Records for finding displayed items
****************************************

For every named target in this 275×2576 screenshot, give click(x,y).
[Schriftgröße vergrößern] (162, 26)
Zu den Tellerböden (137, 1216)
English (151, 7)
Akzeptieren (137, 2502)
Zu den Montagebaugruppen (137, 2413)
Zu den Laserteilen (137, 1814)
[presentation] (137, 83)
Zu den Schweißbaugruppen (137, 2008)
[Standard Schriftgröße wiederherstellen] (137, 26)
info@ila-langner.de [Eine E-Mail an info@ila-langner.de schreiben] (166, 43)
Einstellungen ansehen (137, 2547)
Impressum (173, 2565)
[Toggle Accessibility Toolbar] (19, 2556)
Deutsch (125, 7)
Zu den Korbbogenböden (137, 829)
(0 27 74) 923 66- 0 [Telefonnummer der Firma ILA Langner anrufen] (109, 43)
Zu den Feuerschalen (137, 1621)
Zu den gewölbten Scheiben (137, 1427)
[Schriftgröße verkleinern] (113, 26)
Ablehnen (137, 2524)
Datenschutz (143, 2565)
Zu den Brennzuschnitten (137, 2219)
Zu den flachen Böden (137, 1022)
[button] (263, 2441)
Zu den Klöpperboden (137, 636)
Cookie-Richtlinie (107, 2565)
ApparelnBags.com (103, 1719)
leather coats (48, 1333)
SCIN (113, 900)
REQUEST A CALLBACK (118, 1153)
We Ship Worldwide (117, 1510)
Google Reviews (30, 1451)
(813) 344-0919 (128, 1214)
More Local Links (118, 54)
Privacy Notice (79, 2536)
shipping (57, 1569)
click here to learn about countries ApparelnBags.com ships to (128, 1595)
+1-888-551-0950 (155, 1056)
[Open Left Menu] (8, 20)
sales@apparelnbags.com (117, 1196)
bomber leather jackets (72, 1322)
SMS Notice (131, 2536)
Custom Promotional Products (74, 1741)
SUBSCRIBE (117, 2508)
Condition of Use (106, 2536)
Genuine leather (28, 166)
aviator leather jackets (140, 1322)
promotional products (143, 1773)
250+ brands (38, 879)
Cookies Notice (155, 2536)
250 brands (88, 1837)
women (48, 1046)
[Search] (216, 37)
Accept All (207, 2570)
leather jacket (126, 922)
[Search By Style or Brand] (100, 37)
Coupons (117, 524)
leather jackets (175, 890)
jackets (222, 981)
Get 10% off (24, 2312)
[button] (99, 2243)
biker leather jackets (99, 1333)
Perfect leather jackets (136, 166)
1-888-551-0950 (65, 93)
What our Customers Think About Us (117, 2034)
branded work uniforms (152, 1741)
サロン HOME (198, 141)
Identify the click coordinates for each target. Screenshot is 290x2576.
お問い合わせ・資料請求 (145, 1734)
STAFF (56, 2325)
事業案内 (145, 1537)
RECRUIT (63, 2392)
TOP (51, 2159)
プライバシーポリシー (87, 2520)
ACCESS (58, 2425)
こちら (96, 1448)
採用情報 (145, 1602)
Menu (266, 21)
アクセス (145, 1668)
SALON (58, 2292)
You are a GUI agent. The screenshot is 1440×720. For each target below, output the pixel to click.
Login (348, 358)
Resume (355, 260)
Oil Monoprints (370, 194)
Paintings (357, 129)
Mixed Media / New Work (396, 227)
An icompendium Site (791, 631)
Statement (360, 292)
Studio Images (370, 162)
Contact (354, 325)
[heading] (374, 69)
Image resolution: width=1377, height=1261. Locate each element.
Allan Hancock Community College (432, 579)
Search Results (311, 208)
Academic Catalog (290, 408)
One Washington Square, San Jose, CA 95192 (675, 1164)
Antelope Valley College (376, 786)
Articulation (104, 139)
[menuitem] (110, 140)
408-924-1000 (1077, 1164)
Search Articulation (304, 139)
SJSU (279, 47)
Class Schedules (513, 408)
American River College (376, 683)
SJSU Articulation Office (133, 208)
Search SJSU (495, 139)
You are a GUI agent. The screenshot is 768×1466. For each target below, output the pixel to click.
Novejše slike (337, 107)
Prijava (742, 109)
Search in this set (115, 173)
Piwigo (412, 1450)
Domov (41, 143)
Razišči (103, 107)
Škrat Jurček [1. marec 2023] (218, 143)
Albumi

****************************************

- [Direction]
Copy out the whole listing above once more, word for word, leaving every line unchanged.

- [Solution below]
For every named target in this 275×2576 screenshot, give click(x,y).
[Schriftgröße vergrößern] (162, 26)
Zu den Tellerböden (137, 1216)
English (151, 7)
Akzeptieren (137, 2502)
Zu den Montagebaugruppen (137, 2413)
Zu den Laserteilen (137, 1814)
[presentation] (137, 83)
Zu den Schweißbaugruppen (137, 2008)
[Standard Schriftgröße wiederherstellen] (137, 26)
info@ila-langner.de [Eine E-Mail an info@ila-langner.de schreiben] (166, 43)
Einstellungen ansehen (137, 2547)
Impressum (173, 2565)
[Toggle Accessibility Toolbar] (19, 2556)
Deutsch (125, 7)
Zu den Korbbogenböden (137, 829)
(0 27 74) 923 66- 0 [Telefonnummer der Firma ILA Langner anrufen] (109, 43)
Zu den Feuerschalen (137, 1621)
Zu den gewölbten Scheiben (137, 1427)
[Schriftgröße verkleinern] (113, 26)
Ablehnen (137, 2524)
Datenschutz (143, 2565)
Zu den Brennzuschnitten (137, 2219)
Zu den flachen Böden (137, 1022)
[button] (263, 2441)
Zu den Klöpperboden (137, 636)
Cookie-Richtlinie (107, 2565)
ApparelnBags.com (103, 1719)
leather coats (48, 1333)
SCIN (113, 900)
REQUEST A CALLBACK (118, 1153)
We Ship Worldwide (117, 1510)
Google Reviews (30, 1451)
(813) 344-0919 (128, 1214)
More Local Links (118, 54)
Privacy Notice (79, 2536)
shipping (57, 1569)
click here to learn about countries ApparelnBags.com ships to (128, 1595)
+1-888-551-0950 (155, 1056)
[Open Left Menu] (8, 20)
sales@apparelnbags.com (117, 1196)
bomber leather jackets (72, 1322)
SMS Notice (131, 2536)
Custom Promotional Products (74, 1741)
SUBSCRIBE (117, 2508)
Condition of Use (106, 2536)
Genuine leather (28, 166)
aviator leather jackets (140, 1322)
promotional products (143, 1773)
250+ brands (38, 879)
Cookies Notice (155, 2536)
250 brands (88, 1837)
women (48, 1046)
[Search] (216, 37)
Accept All (207, 2570)
leather jacket (126, 922)
[Search By Style or Brand] (100, 37)
Coupons (117, 524)
leather jackets (175, 890)
jackets (222, 981)
Get 10% off (24, 2312)
[button] (99, 2243)
biker leather jackets (99, 1333)
Perfect leather jackets (136, 166)
1-888-551-0950 (65, 93)
What our Customers Think About Us (117, 2034)
branded work uniforms (152, 1741)
サロン HOME (198, 141)
Identify the click coordinates for each target. Screenshot is 290x2576.
お問い合わせ・資料請求 (145, 1734)
STAFF (56, 2325)
事業案内 (145, 1537)
RECRUIT (63, 2392)
TOP (51, 2159)
プライバシーポリシー (87, 2520)
ACCESS (58, 2425)
こちら (96, 1448)
採用情報 (145, 1602)
Menu (266, 21)
アクセス (145, 1668)
SALON (58, 2292)
You are a GUI agent. The screenshot is 1440×720. For each target below, output the pixel to click.
Login (348, 358)
Resume (355, 260)
Oil Monoprints (370, 194)
Paintings (357, 129)
Mixed Media / New Work (396, 227)
An icompendium Site (791, 631)
Statement (360, 292)
Studio Images (370, 162)
Contact (354, 325)
[heading] (374, 69)
Image resolution: width=1377, height=1261. Locate each element.
Allan Hancock Community College (432, 579)
Search Results (311, 208)
Academic Catalog (290, 408)
One Washington Square, San Jose, CA 95192 (675, 1164)
Antelope Valley College (376, 786)
Articulation (104, 139)
[menuitem] (110, 140)
408-924-1000 (1077, 1164)
Search Articulation (304, 139)
SJSU (279, 47)
Class Schedules (513, 408)
American River College (376, 683)
SJSU Articulation Office (133, 208)
Search SJSU (495, 139)
You are a GUI agent. The screenshot is 768×1466. For each target below, output the pixel to click.
Novejše slike (337, 107)
Prijava (742, 109)
Search in this set (115, 173)
Piwigo (412, 1450)
Domov (41, 143)
Razišči (103, 107)
Škrat Jurček [1. marec 2023] (218, 143)
Albumi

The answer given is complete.